--- title: "Reproducible Research" subtitle: "Biostat 203B" author: "Dr. Hua Zhou @ UCLA" date: today format: html: theme: cosmo embed-resources: true number-sections: true toc: true toc-depth: 4 toc-location: left code-fold: false --- ## Reproducible research in statistics/data science > An article about computational science in a scientific publication is **not** the scholarship itself, it is merely **advertising** of the scholarship. The actual scholarship is the complete software development environment and the complete set of instructions which generated the figures. > > [Buckheit and Donoho (1995)](https://link.springer.com/chapter/10.1007/978-1-4612-2544-7_5) ## Non-reproducible research ### [Duke Potti scandal](https://en.wikipedia.org/wiki/Anil_Potti)

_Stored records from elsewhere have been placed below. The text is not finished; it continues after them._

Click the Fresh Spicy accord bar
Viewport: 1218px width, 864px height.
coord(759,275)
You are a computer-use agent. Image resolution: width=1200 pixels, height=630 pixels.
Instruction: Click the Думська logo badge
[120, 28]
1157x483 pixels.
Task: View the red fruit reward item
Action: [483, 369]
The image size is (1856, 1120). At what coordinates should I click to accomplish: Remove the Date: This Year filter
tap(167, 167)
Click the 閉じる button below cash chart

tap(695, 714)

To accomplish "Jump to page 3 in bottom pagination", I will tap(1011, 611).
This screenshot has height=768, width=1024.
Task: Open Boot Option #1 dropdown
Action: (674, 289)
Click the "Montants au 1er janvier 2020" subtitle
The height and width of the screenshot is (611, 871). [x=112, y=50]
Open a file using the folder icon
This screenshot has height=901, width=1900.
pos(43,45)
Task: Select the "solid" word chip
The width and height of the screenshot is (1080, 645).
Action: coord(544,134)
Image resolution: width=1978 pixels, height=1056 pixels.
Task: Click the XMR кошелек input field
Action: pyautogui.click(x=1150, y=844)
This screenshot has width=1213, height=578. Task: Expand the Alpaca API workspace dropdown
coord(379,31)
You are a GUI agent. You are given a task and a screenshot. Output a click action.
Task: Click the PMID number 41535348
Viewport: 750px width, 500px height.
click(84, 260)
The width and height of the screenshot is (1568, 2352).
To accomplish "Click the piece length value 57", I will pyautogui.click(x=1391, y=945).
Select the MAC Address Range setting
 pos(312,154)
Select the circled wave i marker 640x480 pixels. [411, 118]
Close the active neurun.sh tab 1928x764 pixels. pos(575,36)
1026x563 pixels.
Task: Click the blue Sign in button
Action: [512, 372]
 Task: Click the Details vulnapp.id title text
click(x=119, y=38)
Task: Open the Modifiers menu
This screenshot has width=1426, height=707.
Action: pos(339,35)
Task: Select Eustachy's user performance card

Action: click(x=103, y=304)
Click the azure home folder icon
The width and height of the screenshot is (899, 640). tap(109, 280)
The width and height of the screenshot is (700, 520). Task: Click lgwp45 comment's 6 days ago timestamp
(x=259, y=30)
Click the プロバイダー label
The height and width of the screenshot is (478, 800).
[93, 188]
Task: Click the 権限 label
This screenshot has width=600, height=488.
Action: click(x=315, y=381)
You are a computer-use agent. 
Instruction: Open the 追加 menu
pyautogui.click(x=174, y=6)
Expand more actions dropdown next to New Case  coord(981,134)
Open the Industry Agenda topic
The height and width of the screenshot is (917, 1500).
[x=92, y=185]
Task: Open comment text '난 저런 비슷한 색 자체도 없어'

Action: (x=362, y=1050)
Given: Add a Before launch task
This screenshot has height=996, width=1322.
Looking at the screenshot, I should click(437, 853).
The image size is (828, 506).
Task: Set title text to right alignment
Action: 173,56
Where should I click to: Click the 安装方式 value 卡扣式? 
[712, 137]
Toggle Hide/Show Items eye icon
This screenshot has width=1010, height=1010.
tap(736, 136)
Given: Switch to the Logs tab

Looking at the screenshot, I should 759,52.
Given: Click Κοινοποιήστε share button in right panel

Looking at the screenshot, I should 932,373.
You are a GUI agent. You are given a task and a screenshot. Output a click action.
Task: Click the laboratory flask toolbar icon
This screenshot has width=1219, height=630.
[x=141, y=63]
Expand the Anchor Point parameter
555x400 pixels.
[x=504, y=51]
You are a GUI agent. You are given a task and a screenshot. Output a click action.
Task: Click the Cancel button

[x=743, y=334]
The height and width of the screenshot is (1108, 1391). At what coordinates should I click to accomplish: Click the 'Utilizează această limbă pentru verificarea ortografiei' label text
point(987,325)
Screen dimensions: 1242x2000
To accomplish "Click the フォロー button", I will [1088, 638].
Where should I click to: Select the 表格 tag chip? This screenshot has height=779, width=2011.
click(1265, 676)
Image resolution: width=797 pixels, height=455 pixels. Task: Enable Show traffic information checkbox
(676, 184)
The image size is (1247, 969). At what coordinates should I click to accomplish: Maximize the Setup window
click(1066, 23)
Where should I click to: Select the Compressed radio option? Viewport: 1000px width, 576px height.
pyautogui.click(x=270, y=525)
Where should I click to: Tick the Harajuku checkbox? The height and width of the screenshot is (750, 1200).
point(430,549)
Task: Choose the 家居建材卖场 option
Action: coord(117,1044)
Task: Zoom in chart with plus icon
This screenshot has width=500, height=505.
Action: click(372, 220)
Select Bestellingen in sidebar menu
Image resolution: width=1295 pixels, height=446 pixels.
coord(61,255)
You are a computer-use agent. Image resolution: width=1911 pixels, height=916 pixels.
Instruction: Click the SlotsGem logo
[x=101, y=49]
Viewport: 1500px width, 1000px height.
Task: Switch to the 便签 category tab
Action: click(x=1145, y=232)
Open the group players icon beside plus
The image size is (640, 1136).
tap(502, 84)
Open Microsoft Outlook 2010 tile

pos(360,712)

- [Potti, Dressman, Bild, and Riedel (2006)](https://www.nature.com/articles/nm1491) - [Baggerly, K. A., & Coombes, K. R. (2009)](https://projecteuclid.org/euclid.aoas/1267453942) - [Simply Statistics Blog: The Duke Saga Starter Set](https://simplystatistics.org/posts/2012-02-27-the-duke-saga-starter-set/) ### Microarray studies

Nature Genetics (2015 Impact Factor: 31.616). 20 articles about microarray profiling published in Nature Genetics between Jan 2005 and Dec 2006. ### Bible code ::: {layout="[[1,1], [1]]" layout-valign="bottom"} ![](biblecode.jpg) ![](biblecode_statsci.png) ![](trump_bible_code.jpg) ::: - [Witztum, D., Rips, E., & Rosenberg, Y. (1994)](https://doi.org/10.1214/ss/1177010393) - [McKay, B., Bar-Natan, D., Bar-Hillel, M., & Kalai, G. (1999)](https://doi.org/10.1214/ss/1009212243) ## Why reproducible research - Reproducibility has been the foundation of science. It helps accumulate scientific knowledge. - Greater research impact. - Better work habit boosts quality of research. - Better teamwork. For **you** as graduate students, it means better communication with your advisor. ```{r} #| eval: false while true Student: "that idea you told me to try - it doesn't work!" Professor: "ok. how about trying this instead." end ``` Unless you reproduce the computing environment (algorithms, dataset, tuning parameters), others cannot help you. ## How to be reproducible in data science? > When we publish articles containing figures which were generated by computer, we also publish the complete software environment which generates the figures. > > [Buckheit and Donoho (1995)](https://link.springer.com/chapter/10.1007/978-1-4612-2544-7_5) - I highly recommend the book _Reproducible Research with R and RStudio_ by Christopher Gandrud. In HW1, you are going to reproduce the whole book. - [Amazon](https://www.amazon.com/Reproducible-Research-Studio-Chapman-Hall/dp/1466572841) - [GitHub repo](https://github.com/christophergandrud/Rep-Res-Book) ## Tools for reproducible research - Version control: Git+GitHub. - Distribute method implementation, e.g., R/Python/Julia packages, on GitHub or bitbucket. - Dynamic document: RMarkdown for R, [Jupyter](http://jupyter.org) for Julia/Python/R, Quarto. - Docker container for reproducing a computing environment. - Cloud computing tools. We are going to practice reproducible research **now**. That is to make your homework reproducible using Git, GitHub, and Quarto/RMarkdown.